Embora a Rússia tenha confirmado a retirada, a própria embaixada procurou evitar a interpretação de que o gesto representa formalmente um rebaixamento das relações diplomáticas. Em comunicado, afirmou que o nível diplomático entre os dois países não foi reduzido, mas acusou Londres de ter levado as relações bilaterais a um nível “excepcionalmente baixo”.
Moscou critica apoio britânico à Ucrânia
A saída de Kelin ocorre poucos dias depois de a Rússia aumentar as críticas ao Reino Unido após relatos de que drones de fabricação britânica estariam sendo utilizados pela Ucrânia em ataques contra alvos dentro do território russo.
A embaixada russa em Londres acusou o governo britânico de seguir uma “senda de confronto” com Moscou. Segundo a representação diplomática, Kelin retornou à Rússia com a expectativa de que um diálogo mais construtivo possa ser retomado caso o Reino Unido reveja sua política em relação ao governo russo.
A retirada também acontece em um momento de mudança política em Londres.
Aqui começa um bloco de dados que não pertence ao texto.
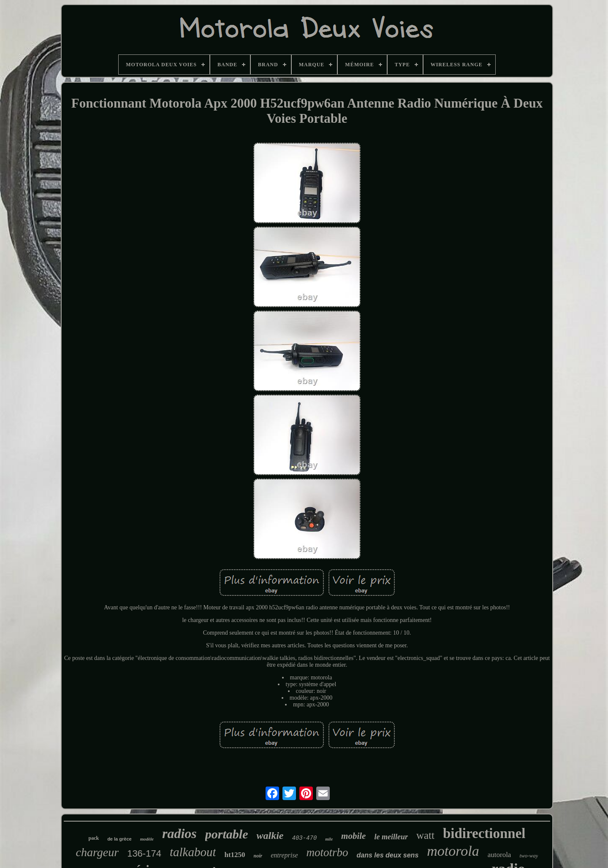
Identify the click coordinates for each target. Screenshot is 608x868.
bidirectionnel (484, 833)
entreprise (284, 855)
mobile (353, 836)
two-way (529, 855)
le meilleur (391, 837)
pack (93, 838)
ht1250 (234, 854)
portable (227, 834)
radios (179, 833)
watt (425, 835)
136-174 (144, 853)
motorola (453, 851)
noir (258, 856)
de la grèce (119, 839)
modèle (147, 839)
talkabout (193, 852)
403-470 (304, 838)
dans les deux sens (388, 855)
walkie (270, 836)
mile (329, 839)
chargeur (98, 852)
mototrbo (327, 852)
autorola (499, 854)
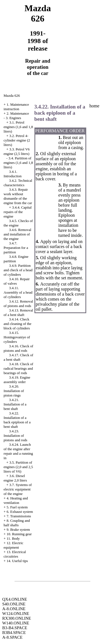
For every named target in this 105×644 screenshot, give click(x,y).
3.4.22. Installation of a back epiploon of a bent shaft (17, 420)
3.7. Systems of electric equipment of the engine (18, 489)
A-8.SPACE (12, 637)
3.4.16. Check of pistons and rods (18, 348)
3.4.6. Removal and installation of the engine (17, 234)
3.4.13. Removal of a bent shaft (18, 312)
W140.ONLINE (16, 623)
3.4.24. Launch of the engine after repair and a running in (18, 451)
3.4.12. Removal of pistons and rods (18, 303)
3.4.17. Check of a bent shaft (18, 357)
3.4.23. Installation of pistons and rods (15, 435)
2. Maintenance (18, 113)
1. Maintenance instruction (16, 107)
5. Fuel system (17, 507)
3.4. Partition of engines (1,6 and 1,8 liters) (18, 162)
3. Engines (13, 118)
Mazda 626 (12, 95)
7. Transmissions (18, 516)
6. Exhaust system (20, 511)
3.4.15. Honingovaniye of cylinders (17, 337)
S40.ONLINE (14, 604)
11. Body (13, 538)
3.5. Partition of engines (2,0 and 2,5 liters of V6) (18, 467)
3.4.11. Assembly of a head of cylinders (18, 292)
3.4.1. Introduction (13, 174)
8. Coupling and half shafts (17, 523)
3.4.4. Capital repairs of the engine (18, 212)
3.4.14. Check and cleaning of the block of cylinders (17, 324)
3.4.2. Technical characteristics (18, 183)
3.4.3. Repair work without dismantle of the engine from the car (18, 196)
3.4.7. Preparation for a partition (16, 247)
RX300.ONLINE (17, 618)
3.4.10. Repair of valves (17, 281)
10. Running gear (19, 534)
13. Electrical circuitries (15, 554)
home (94, 106)
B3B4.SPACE (14, 633)
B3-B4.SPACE (15, 628)
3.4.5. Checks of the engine (18, 223)
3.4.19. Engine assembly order (17, 379)
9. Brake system (18, 529)
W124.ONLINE (16, 614)
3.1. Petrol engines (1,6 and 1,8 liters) (18, 127)
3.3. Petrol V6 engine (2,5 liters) (17, 151)
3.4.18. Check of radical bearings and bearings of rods (18, 368)
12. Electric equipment (13, 545)
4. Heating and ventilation (16, 500)
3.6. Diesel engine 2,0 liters (15, 478)
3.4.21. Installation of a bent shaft (15, 404)
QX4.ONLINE (15, 599)
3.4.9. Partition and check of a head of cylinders (18, 270)
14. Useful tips (17, 561)
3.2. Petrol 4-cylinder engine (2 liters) (17, 140)
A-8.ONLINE (14, 609)
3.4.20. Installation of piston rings (14, 391)
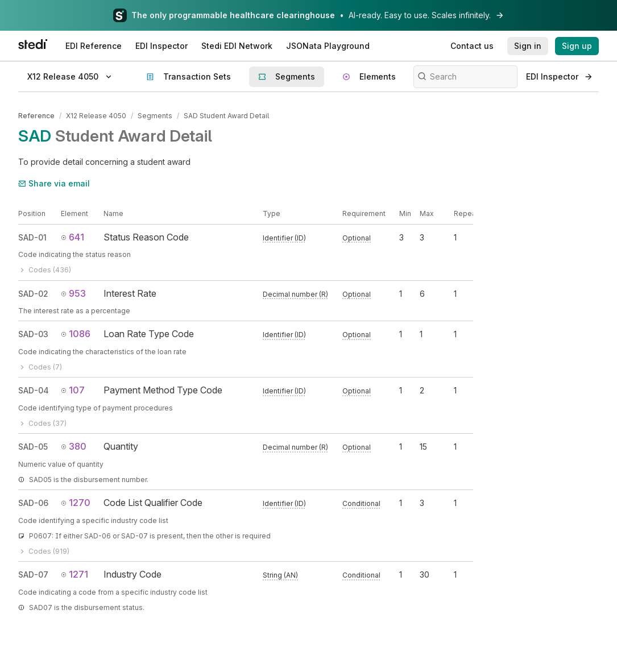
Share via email (54, 183)
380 (73, 446)
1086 (76, 334)
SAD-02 (33, 293)
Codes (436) (44, 269)
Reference (36, 115)
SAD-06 (33, 503)
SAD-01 (32, 237)
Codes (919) (44, 551)
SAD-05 (33, 446)
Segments (155, 115)
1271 (74, 574)
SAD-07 (33, 574)
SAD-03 (33, 334)
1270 (76, 503)
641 (72, 237)
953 (73, 293)
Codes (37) (42, 423)
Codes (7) (40, 367)
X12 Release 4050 (96, 115)
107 (73, 390)
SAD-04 (34, 390)
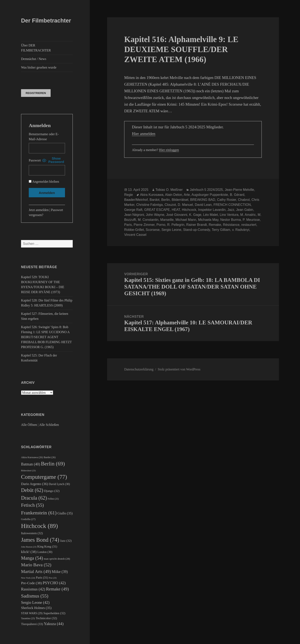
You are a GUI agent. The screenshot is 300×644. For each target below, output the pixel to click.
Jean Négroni (134, 215)
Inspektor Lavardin (212, 210)
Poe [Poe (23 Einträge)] (53, 578)
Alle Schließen (49, 425)
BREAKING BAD (203, 200)
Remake (215, 225)
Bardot (154, 200)
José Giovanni (176, 215)
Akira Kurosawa (152, 195)
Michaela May (208, 220)
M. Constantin (148, 220)
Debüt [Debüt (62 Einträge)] (32, 490)
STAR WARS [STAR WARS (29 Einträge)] (32, 613)
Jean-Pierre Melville (240, 190)
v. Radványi (240, 230)
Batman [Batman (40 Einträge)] (30, 464)
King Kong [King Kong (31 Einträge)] (47, 546)
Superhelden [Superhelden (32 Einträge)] (54, 613)
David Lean (203, 205)
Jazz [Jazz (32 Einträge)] (66, 540)
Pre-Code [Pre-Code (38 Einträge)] (32, 583)
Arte (187, 195)
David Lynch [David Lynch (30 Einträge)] (59, 484)
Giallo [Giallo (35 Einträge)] (65, 513)
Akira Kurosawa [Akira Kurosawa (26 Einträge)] (32, 457)
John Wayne (155, 215)
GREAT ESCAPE (157, 210)
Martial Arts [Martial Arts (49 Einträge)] (36, 572)
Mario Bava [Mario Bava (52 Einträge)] (36, 565)
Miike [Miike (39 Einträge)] (60, 572)
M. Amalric (248, 215)
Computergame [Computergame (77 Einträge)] (44, 477)
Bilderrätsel (180, 200)
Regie (128, 195)
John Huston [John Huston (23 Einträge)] (29, 547)
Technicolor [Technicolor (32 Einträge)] (46, 618)
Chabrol (244, 200)
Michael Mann (186, 220)
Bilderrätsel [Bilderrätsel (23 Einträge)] (28, 470)
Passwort (35, 160)
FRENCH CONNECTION (232, 205)
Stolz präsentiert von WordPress (179, 369)
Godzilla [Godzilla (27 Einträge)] (28, 519)
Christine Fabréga (150, 205)
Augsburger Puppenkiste (210, 195)
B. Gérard (237, 195)
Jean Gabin (244, 210)
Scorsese (152, 230)
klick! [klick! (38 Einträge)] (29, 552)
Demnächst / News (34, 59)
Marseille (167, 220)
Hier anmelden (144, 134)
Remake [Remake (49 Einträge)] (58, 589)
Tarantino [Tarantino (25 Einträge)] (28, 618)
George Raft (133, 210)
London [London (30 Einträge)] (45, 552)
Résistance (231, 225)
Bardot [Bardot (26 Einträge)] (50, 457)
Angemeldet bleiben (44, 182)
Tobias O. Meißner (169, 190)
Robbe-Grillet (134, 230)
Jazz (231, 210)
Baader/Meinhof (136, 200)
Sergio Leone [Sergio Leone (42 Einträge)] (35, 602)
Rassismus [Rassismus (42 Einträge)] (33, 589)
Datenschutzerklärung (139, 369)
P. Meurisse (251, 220)
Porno (161, 225)
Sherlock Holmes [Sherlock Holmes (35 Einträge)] (36, 608)
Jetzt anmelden (39, 210)
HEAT (176, 210)
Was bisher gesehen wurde (39, 68)
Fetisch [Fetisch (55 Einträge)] (32, 505)
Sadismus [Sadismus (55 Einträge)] (34, 596)
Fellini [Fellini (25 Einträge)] (53, 499)
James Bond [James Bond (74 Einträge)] (40, 540)
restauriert (249, 225)
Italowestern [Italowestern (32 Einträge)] (32, 533)
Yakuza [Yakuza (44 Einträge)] (54, 624)
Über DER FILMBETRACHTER (36, 48)
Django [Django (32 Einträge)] (52, 491)
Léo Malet (210, 215)
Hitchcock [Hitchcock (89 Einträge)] (40, 526)
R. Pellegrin (176, 225)
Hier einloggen (169, 150)
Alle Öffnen (29, 425)
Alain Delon (174, 195)
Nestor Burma (230, 220)
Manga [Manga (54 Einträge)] (32, 558)
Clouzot (170, 205)
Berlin (166, 200)
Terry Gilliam (221, 230)
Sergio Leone (171, 230)
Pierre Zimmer (144, 225)
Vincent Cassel (135, 235)
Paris (128, 225)
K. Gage (195, 215)
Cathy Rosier (226, 200)
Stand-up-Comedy (196, 230)
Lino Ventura (229, 215)
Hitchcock (189, 210)
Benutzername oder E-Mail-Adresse (44, 136)
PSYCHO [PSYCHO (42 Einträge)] (54, 583)
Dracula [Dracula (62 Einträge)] (34, 498)
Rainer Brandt (196, 225)
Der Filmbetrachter (46, 20)
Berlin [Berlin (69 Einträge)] (53, 464)
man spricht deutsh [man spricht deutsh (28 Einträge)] (57, 558)
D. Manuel (185, 205)
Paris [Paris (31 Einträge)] (42, 578)
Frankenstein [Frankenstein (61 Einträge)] (39, 513)
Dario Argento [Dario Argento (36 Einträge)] (34, 484)
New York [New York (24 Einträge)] (28, 578)
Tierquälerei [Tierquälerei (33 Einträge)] (32, 624)
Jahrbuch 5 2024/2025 (206, 190)
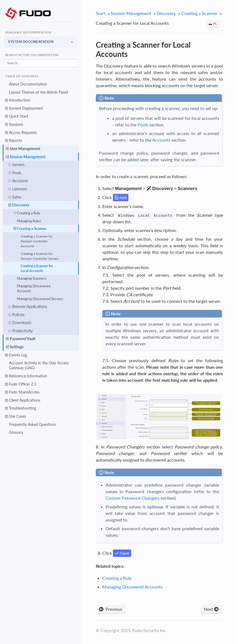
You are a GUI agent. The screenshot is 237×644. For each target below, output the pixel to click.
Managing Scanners (32, 278)
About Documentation (28, 84)
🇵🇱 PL (213, 23)
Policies (16, 315)
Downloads (20, 323)
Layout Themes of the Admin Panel (38, 92)
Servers (16, 165)
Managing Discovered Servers (40, 299)
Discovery (19, 205)
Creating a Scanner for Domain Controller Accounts (36, 241)
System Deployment (24, 108)
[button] (41, 42)
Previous (110, 609)
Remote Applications (28, 307)
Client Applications (23, 400)
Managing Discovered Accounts (33, 289)
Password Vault (21, 339)
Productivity (20, 331)
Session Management (26, 157)
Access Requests (21, 133)
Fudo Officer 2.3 (21, 384)
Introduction (18, 100)
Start (100, 13)
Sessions (14, 124)
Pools (15, 173)
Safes (15, 197)
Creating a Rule (27, 213)
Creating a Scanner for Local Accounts (37, 268)
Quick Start (17, 117)
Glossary (16, 432)
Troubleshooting (20, 408)
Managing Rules (29, 221)
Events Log (16, 355)
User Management (23, 149)
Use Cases (16, 416)
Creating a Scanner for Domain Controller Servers (39, 256)
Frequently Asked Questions (32, 424)
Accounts (18, 181)
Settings (15, 347)
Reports (14, 141)
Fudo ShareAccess (22, 392)
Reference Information (26, 376)
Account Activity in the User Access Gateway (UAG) (39, 365)
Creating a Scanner (30, 228)
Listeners (18, 189)
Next (212, 609)
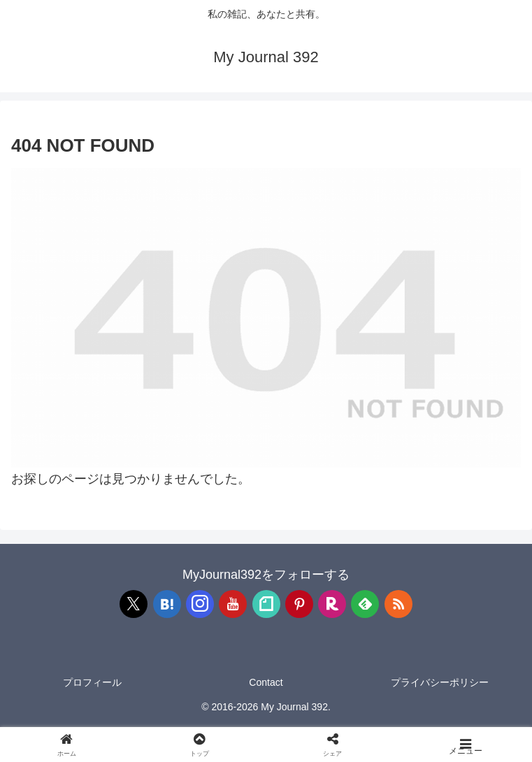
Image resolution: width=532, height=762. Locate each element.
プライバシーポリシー (440, 682)
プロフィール (92, 682)
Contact (266, 682)
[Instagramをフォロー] (200, 604)
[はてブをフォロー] (167, 604)
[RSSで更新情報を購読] (398, 604)
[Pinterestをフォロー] (299, 604)
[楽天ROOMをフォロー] (332, 604)
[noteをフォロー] (266, 604)
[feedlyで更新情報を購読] (365, 604)
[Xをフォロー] (134, 604)
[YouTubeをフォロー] (233, 604)
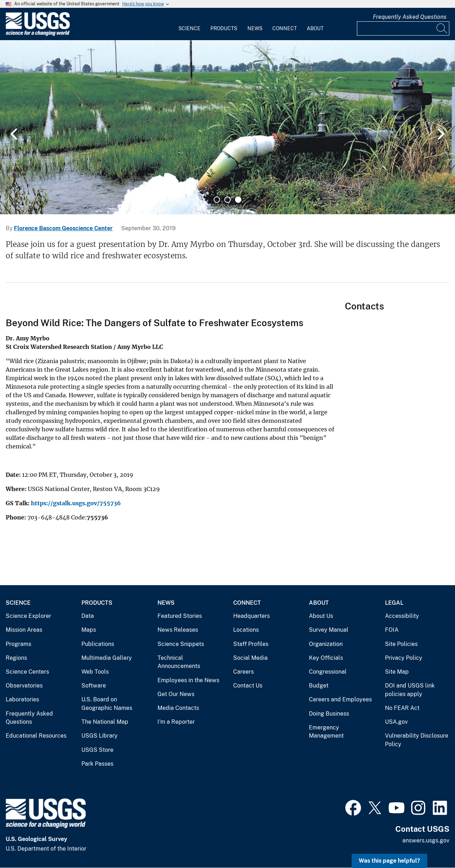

Andy Burnham assumiu como primeiro-ministro do Reino Unido em 20 de julho, substituindo o governo anterior e mantendo a política de forte apoio à Ucrânia.
Poucos dias depois de chegar ao cargo, Burnham recebeu o presidente ucraniano Volodymyr Zelensky em sua primeira reunião bilateral com um líder estrangeiro. Na ocasião, o primeiro-ministro declarou que o Reino Unido está com a Ucrânia “100%” e prometeu manter o apoio britânico ao país.
Reino Unido entrega tecnologia militar a Kiev
Durante o encontro com Zelensky, realizado em uma base naval em Portsmouth, Burnham anunciou ainda que o Reino Unido compartilharia com a Ucrânia a propriedade intelectual do sistema de guerra eletrônica Stone Cloak.
O equipamento, de tamanho semelhante ao de um tablet, foi desenvolvido para dificultar a detecção de drones pelas defesas aéreas russas. Com acesso à tecnologia, a Ucrânia poderá fabricar o sistema em maior escala. O Reino Unido já havia fornecido milhares dessas unidades às forças ucranianas.
A decisão representa uma ampliação da cooperação militar entre Londres e Kiev e ajuda a explicar por que Moscou considera que o governo britânico está aprofundando seu envolvimento no conflito.
Na semana passada, diante das ameaças russas de possíveis “consequências” pela participação britânica no fornecimento de equipamentos e drones, Burnham afirmou que o Reino Unido continuará apoiando a Ucrânia e que não abandonará Kiev.
Relações entre Moscou e Londres já estavam deterioradas
A crise diplomática atual é apenas mais um capítulo de uma relação que se deteriorou significativamente nos últimos anos.
As tensões aumentaram especialmente após o caso envolvendo o ex-agente russo Sergei Skripal, envenenado em Salisbury, na Inglaterra, em 2018. Desde a invasão russa em larga escala da Ucrânia, em fevereiro de 2022, Londres se tornou um dos principais apoiadores europeus de Kiev.
Agora, a ausência de um embaixador russo em Londres, sem previsão conhecida para a nomeação de um substituto, é vista como um sinal adicional do distanciamento entre os dois governos. Analistas citados pela imprensa britânica avaliam que a medida pode representar uma redução prática dos canais diplomáticos, mesmo que Moscou negue formalmente qualquer rebaixamento das relações.
Por enquanto, porém, não há indicação de rompimento das relações diplomáticas. A Rússia mantém sua embaixada em Londres, enquanto o Reino Unido continua mantendo sua representação diplomática em Moscou.
O episódio, contudo, evidencia o crescente abismo entre os dois países justamente quando o novo governo britânico reafirma que pretende manter uma posição firme ao lado da Ucrânia.